By Jael Winterholter
An unexpected series of events brought Dr. Doug Nykolaishen to the Pruet School of Christian Studies in the fall of 2003. While he had previously lived in Canada and the United States, Nykolaishen knew nothing of Ouachita before crossing the Atlantic to pursue his Ph.D. in Scotland through the University of Edinburgh.
In Edinburgh, Nykolaishen tutored and befriended an undergraduate Ouachita student who was studying abroad. Shortly afterwards, he attended an academic conference and noticed an advertisement for an Old Testament teaching position at Ouachita. Eventually, Nykolaishen interviewed on campus and accepted the job one week later. He later learned that the Ouachita student he once tutored in Scotland had recommended him for the job.
Upon considering the highlights of his career, Nykolaishen places meaningful interactions with students at the top of his list. For a number of years, he and his wife, Cora-Fay, opened their home to many Ouachita students who attended their church-affiliated home group. He fondly recalled their ongoing connection with these students, several of which currently serve on the mission field or within the academy.
“That kind of thing, to me, is really significant– to see students learning, going on, and making a contribution to Christian studies and to the church,” Nykolaishen said.
In addition, Nykolaishen enjoyed writing a commentary on Ezra-Nehemiah, published by Baker in 2018. “My wife found it helpful in her own reading of the Bible, and to me, that makes it all very worthwhile,” Nykolaishen said.
Now, nearly 20 years into his Pruet career, Nykolaishen celebrates the continuity of Pruet’s mission.
“We’ve been able to keep the same focus, the same mission, and the same commitment to serving the church through the academy,” Nykolaishen stated.
However, in order to preserve the effectiveness of Pruet’s mission, Nykolaishen understands the importance of adapting and improving educational strategies.

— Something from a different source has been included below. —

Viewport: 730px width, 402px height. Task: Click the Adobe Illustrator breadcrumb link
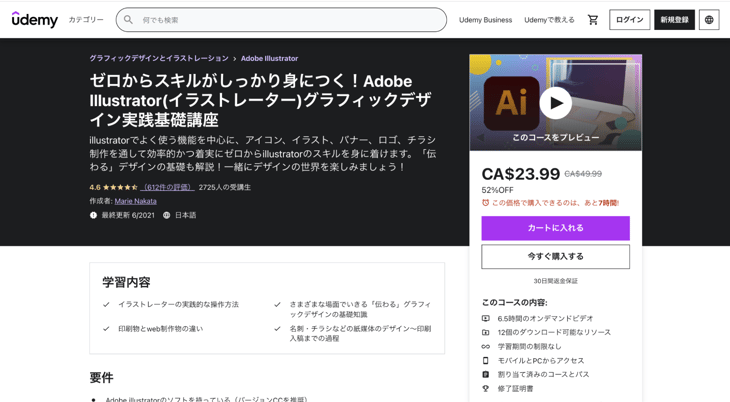pos(269,59)
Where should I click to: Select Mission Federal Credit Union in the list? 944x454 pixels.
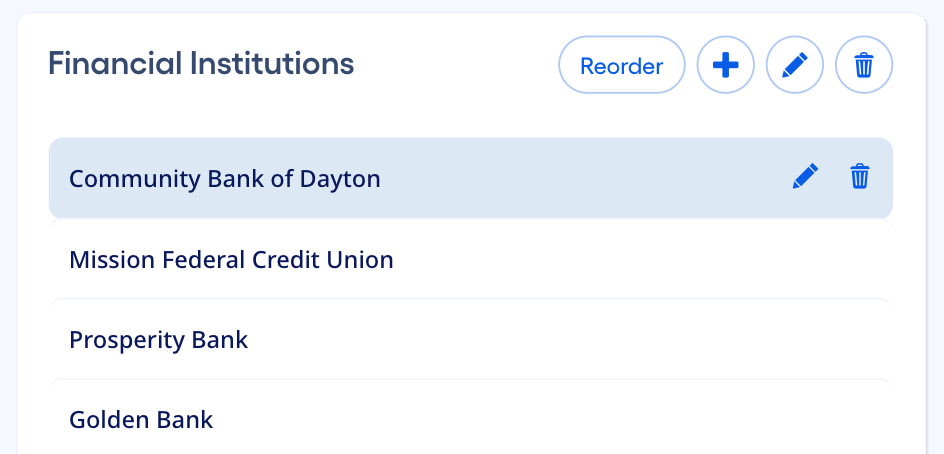pyautogui.click(x=400, y=260)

In fact, his innovations have created unique opportunities for students to develop their biblical language skills.
After suggesting the addition of a Biblical Languages major, Nykolaishen was appointed to organize the curriculum.
“It occurred to me that we could design a Biblical Languages major without adding classes that we weren’t already teaching,” Nykolaishen stated. “I looked around to see what other schools were doing, and found that there were actually very few other undergraduate institutions that had Biblical Language majors.”
Nykolaishen’s efforts resulted in success, and Pruet began offering the Biblical Languages major in 2010.
In 2019, Nykolaishen traveled to Israel on a sabbatical, where he developed an interest in learning biblical Hebrew as a spoken language. He used the remainder of his sabbatical learning how to speak biblical Hebrew and teach his students to do the same.
When asked about his ongoing hopes for Pruet, Nykolaishen emphasized his desire for Pruet to continue their mission, particularly by asking two key questions: “What does the church really need?”, and, “How can we best serve the church?”
Through his faithful service as a biblical studies professor, Nykolaishen has devoted his own life to this mission and equipped countless students for the good work of serving God’s people.